Слово «гостиница» может насторожить. В те давние времена свидания в гостиницах любили назначать чиновники из «органов».

В данном случае, однако, в это не верится.

Скорее всего, гостиницей Марина Ивановна назвала то самое общежитие, где она ночевала.

И там она действительно появилась, но уже поздним вечером, усталая, измученная. Еще подробность (разысканная Белкиной): у нее сильно болели ноги. Согрели воду, и в комнате, где жили Жанна Гаузнер и семья Натальи Соколовой, Марина Ивановна сидела на скамеечке, опустив ноги в таз и низко склонив голову…

Где она была перед тем? Почему так устала? Отчего не вернулась к Шнейдерам?

В последнем, впрочем, нет ничего особенно странного: не для того она покинула в Елабуге сына (с которым впервые в России была в разлуке), чтобы читать стихи и вести общие разговоры в милом интеллигентном семействе.

Существует и другая версия той же встречи на квартире Шнейдеров.
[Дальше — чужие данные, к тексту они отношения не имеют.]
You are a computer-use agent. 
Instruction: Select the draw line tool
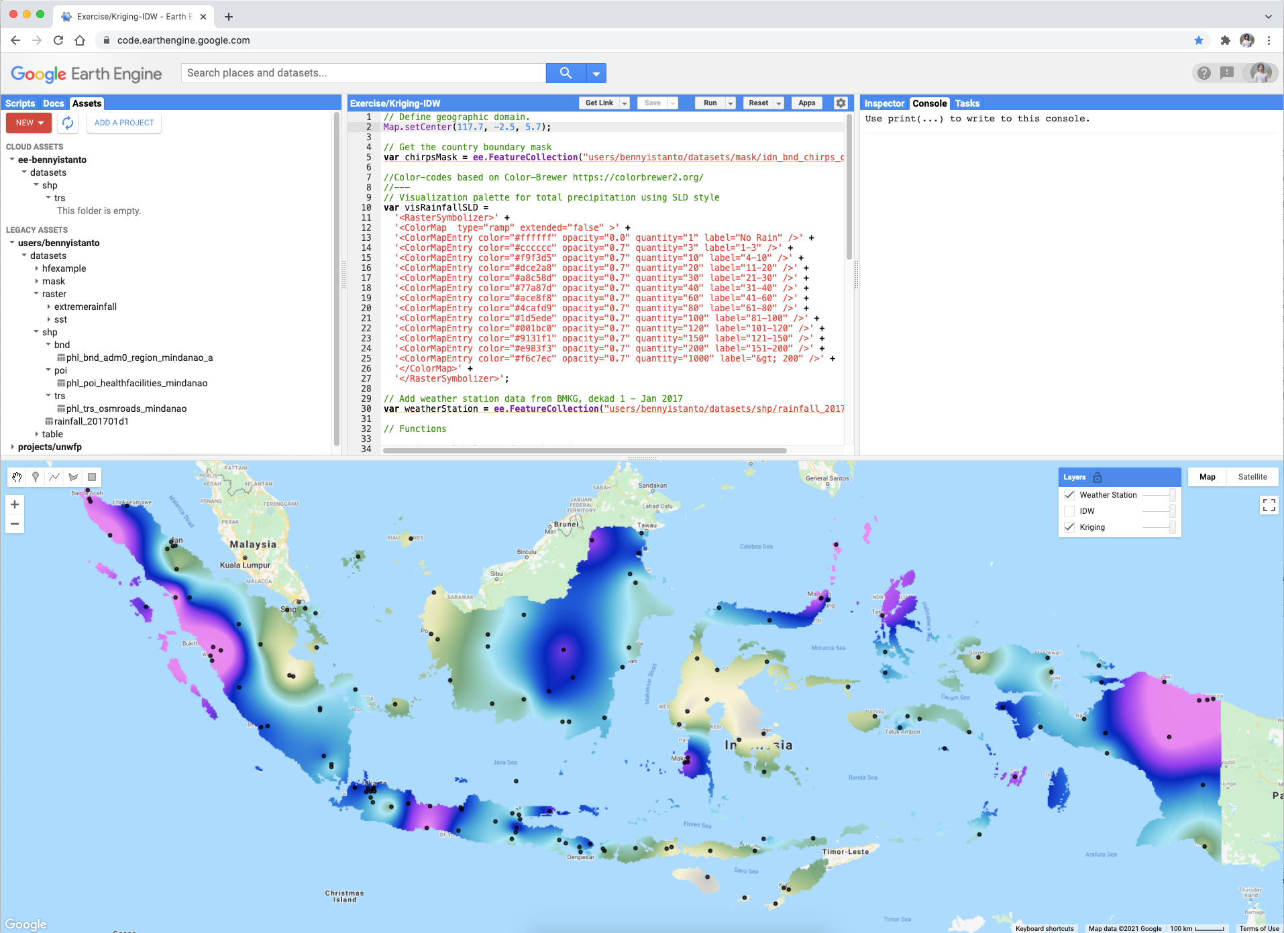54,477
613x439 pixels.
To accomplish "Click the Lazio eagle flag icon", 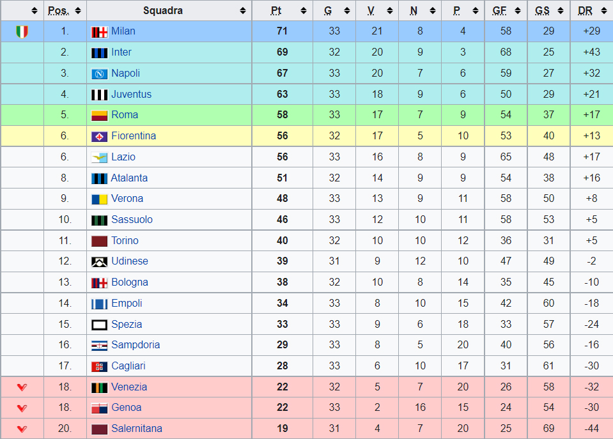I will point(99,158).
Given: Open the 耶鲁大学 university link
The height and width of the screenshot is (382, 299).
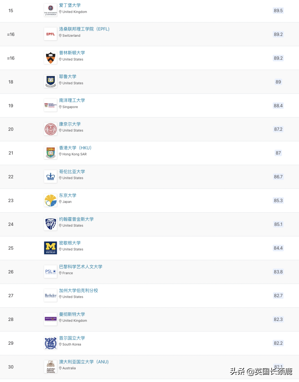Looking at the screenshot, I should click(68, 77).
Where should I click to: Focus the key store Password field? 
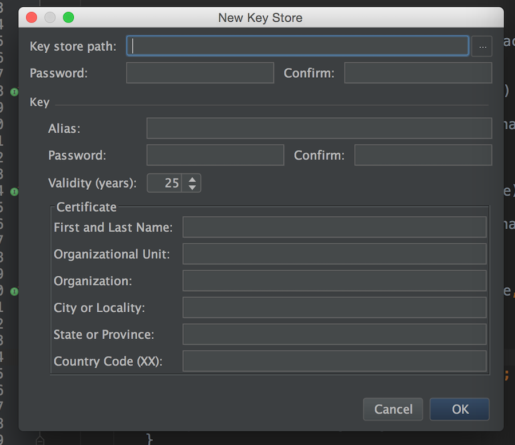(200, 73)
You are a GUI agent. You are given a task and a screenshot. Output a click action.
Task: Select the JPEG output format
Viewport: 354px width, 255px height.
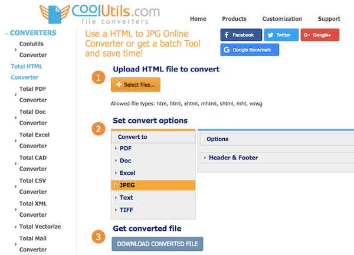[153, 185]
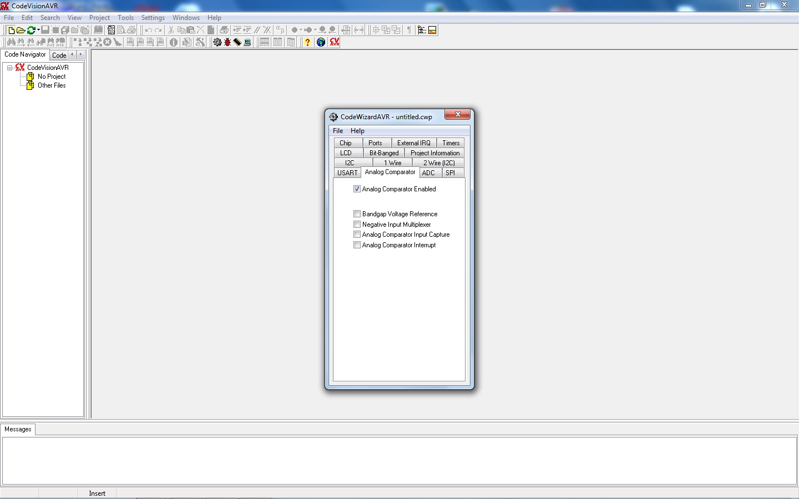
Task: Collapse the CodeVisionAVR tree node
Action: 9,68
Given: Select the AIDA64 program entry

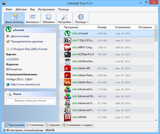Looking at the screenshot, I should pos(83,117).
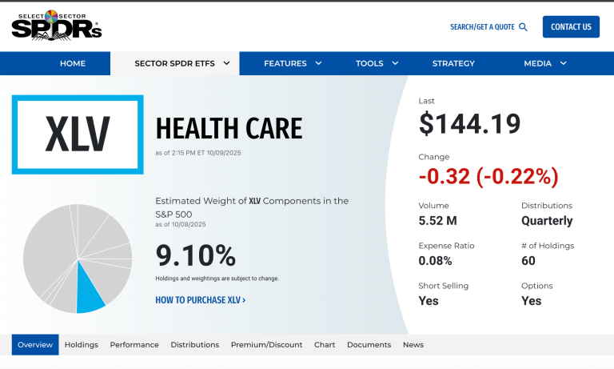This screenshot has height=369, width=614.
Task: Click the search magnifying glass icon
Action: click(x=524, y=27)
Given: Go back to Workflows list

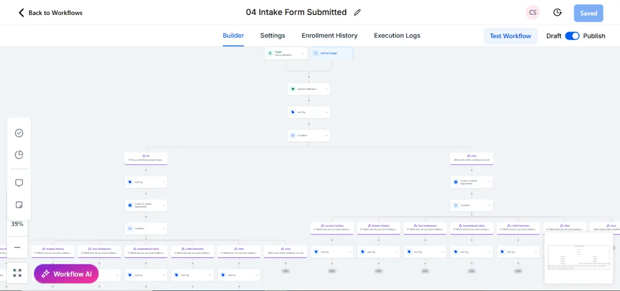Looking at the screenshot, I should point(50,12).
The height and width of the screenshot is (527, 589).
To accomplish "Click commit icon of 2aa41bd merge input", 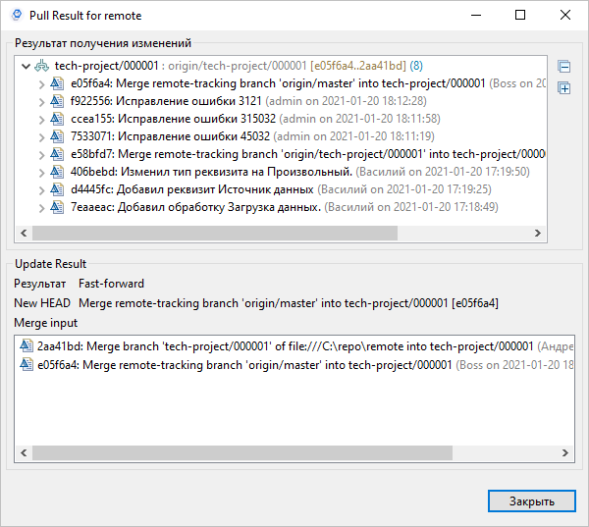I will click(27, 346).
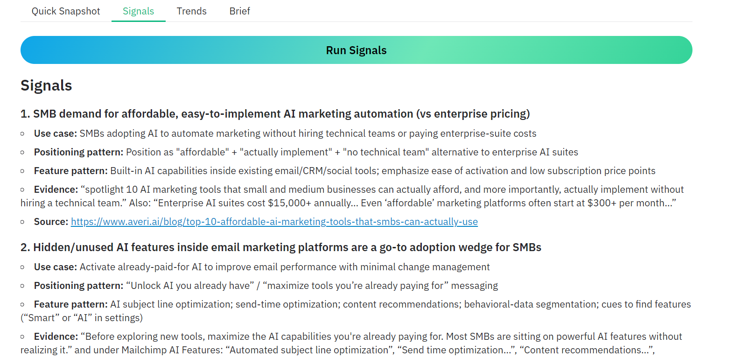
Task: Open the averi.ai blog source link
Action: pos(274,222)
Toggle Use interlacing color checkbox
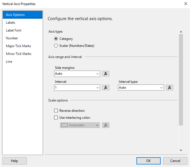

Ее записал в 1965 году со слов Татьяны Алексеевны Л. А. Левицкий. В этом рассказе есть некоторые новые оттенки — и я перескажу запись в главных чертах.

Услышав фамилию женщины, которую привела Чуковская, Татьяна Алексеевна от неожиданности не сразу поняла, что перед ней та самая Цветаева, стихи которой она давно знала и любила. Одежда гостьи показалась ей убогой: выцветшая кофта, старая юбка. Говорила она поначалу путано, мысль ее скакала. Потом пришел Михаил Яковлевич Шнейдер и неожиданно заговорил с Мариной Ивановной сухим, жестким, чуть ли не глумливым тоном. Цветаева съежилась, Татьяна Алексеевна прикрикнула на мужа, и потом тот говорил уже мягче.